> TASK ITEM
Pull each line holding "will" out of the entries below.

> EXERCISE INPUTS
---+---

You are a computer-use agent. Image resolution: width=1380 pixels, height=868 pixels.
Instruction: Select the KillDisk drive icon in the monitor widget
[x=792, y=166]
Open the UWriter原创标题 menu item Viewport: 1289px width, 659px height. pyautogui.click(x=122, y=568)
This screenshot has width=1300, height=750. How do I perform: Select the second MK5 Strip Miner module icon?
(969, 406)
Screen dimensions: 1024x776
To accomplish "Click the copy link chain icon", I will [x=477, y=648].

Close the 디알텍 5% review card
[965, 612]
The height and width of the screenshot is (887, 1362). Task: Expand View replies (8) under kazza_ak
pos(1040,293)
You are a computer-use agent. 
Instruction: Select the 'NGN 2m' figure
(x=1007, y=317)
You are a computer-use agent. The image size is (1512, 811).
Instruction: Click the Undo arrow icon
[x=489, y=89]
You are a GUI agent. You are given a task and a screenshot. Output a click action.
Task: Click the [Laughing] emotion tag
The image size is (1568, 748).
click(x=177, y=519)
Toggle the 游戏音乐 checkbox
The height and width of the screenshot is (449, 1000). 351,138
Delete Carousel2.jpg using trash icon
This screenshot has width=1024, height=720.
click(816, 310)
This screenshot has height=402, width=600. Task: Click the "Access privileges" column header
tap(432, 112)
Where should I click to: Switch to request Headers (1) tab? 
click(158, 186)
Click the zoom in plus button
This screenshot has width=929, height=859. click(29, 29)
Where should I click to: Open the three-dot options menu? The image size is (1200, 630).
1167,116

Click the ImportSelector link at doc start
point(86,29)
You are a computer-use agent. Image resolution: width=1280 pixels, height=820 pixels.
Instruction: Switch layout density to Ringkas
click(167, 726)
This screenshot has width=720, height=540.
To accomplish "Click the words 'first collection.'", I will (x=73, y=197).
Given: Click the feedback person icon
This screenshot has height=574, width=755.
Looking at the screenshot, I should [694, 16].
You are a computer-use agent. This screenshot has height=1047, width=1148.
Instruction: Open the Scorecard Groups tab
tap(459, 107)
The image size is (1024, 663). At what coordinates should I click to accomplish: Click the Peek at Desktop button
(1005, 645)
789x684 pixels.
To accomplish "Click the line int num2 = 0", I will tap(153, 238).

---+---

> YOUR RESPONSE
To accomplish "Click the copy link chain icon", I will [x=477, y=648].
To accomplish "Click the words 'first collection.'", I will (x=73, y=197).
To accomplish "Click the line int num2 = 0", I will tap(153, 238).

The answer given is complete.